Weihnachtskirche oder Mc-Donald’s?

Moskau. Dem Wiederaufbau einer von den Bolschewisten zerstörten orthodoxen Kirche in der ukrainischen Hauptstadt Kiew steht ein Hamburger-Lokal der Fastfood-Kette McDonald’s im Weg. Alte Kommunisten haben das Kirchengelände an die im Osten vordringenden Neokapitalisten verscherbelt.

In Kiew ist um die Wiederherstellung der historischen Weihnachtskirche ein Machtkampf zwischen der Stadtverwaltung und dem globalen Konzern McDonald’s ausgebrochen: Dieser hatte vor drei Jahren am Standort des ehemaligen Gotteshauses ein zweistöckiges Restaurant errichtet - ohne Baugenehmigung.

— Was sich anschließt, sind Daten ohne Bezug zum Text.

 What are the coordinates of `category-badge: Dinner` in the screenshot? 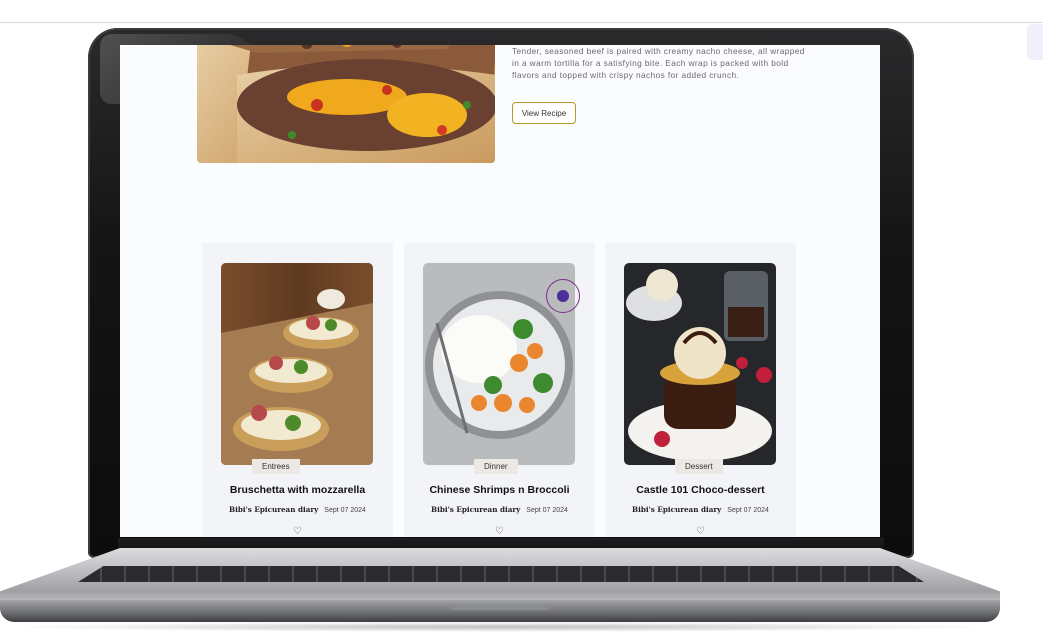 It's located at (496, 466).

Die Weihnachtskirche von Kiew war in ihrer ursprünglichen Gestalt über 300 Jahre alt und erfreute sich bei der gläubigen Bevölkerung grosser Verehrung. Für viele Ukrainer wurde sie auch zum nationalen Heiligtum, seit dort 1861 der Abdankungsgottesdienst für ihren grössten Dichter Taras Schewtschenko stattgefunden hatte.

Das war für Stalin ein doppelter Grund, sie 1934 bei seiner grossangelegten Kirchen-Vernichtungsaktion dem Erdboden gleichzumachen: Wie viele andere berühmte Kirchen mit dem Moskauer Erlöser-Dom an der Spitze wurde auch die Kiewer Weihnachtskirche gesprengt.

Auf ihrem Terrain entstand ein Spielplatz für die kommunistische Parteijugend.

Nach der Wende verkauften findige Funktionäre das Bauland im Herzen von Kiew an die nun auch in den Osten präsente Fast-Food-Kette McDonald’s.

Als sich der neue Stadtplaner Ruslan Kucharenko letztes Jahr an die Wiederherstellung von den Sowjets zerstörter religiöser Denkmäler machte, fand er den Platz der Weihnachtskirche mit dem «Hamburger-Tempel» belegt. Als McDonald’s keine Baugenehmigung vorweisen konnte, liess der Architekt das Restaurant zusperren und begann gleich daneben mit den Arbeiten zum Wiederaufbau der Kirche.

Dagegen hat der internationale Konzern nun sein ganzes Gewicht in die Waagschale geworfen. Nach seinen Vorstellungen soll ein «Kirchen-Restaurant» gebaut werden, das neben den kulinarischen auch religiösen Bedürfnissen gerecht wird. Kommentar der Zeitung «Kiew Post»: «Materialistisches Gewinnstreben schadet heute genauso der Religion wie früher der Sowjet-Materialismus».